合并铁催化和酶还原：仲醇在铁基深共晶溶剂中的离消旋策略

在过去的二十年中，深共晶溶剂（DESs）作为绿色（co）溶剂在温和条件下进行有机反应和生物转化的应用受到了越来越多的关注。在这项研究中，我们报道了一种去消旋策略，强调了FeCl3·6H2O/尿素（2:1 mol/mol）作为特定任务DES的潜力。这种新溶剂不仅提高了底物的溶解度，而且在各种外消旋醇的氧化步骤中起着至关重要的作用。化学酶过程包括两个连续的氧化还原步骤，首先是在FeCl3·6H2O/尿素介质中使用TEMPO对羟基进行初始非选择性氧化，然后对所得到的羰基中间体进行立体选择性生物还原。值得注意的是，立体互补醇脱氢酶（ADHs）的使用——即ADH-A （Prelog选择性）、LbADH和evo 1.1.200（抗Prelog选择性）——被证明与DES系统兼容，使外消旋醇有效地转化为对映体富集的产物。对映体过量高达99%，证明了这种基于des的化学酶平台在从外消旋混合物中生产旋光性醇的有效性。

本文章由计算机程序翻译，如有差异，请以英文原文为准。

求助全文

约1分钟内获得全文求助全文

来源期刊

ChemCatChem 化学-物理化学

CiteScore

8.10

自引率

4.40%

发文量

511

审稿时长

1.3 months

期刊介绍： With an impact factor of 4.495 (2018), ChemCatChem is one of the premier journals in the field of catalysis.
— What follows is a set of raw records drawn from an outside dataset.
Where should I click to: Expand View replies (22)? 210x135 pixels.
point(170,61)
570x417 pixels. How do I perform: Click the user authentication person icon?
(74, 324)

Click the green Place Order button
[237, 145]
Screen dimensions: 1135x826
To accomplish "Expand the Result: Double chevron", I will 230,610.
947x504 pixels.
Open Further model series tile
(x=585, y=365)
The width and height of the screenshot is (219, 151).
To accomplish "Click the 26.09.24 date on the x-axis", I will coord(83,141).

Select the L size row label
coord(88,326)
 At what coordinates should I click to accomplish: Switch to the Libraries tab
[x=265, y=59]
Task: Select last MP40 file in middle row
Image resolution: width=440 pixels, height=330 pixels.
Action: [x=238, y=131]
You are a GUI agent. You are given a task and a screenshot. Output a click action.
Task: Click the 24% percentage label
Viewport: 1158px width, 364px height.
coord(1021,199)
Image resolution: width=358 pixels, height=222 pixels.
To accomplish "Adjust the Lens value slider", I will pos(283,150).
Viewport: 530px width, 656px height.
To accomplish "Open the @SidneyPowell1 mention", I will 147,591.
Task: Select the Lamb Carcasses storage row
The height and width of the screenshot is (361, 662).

The journal provides primary research papers and critical secondary information on heterogeneous, homogeneous and bio- and nanocatalysis. The journal is well placed to strengthen cross-communication within between these communities. Its authors and readers come from academia, the chemical industry, and government laboratories across the world. It is published on behalf of Chemistry Europe, an association of 16 European chemical societies, and is supported by the German Catalysis Society.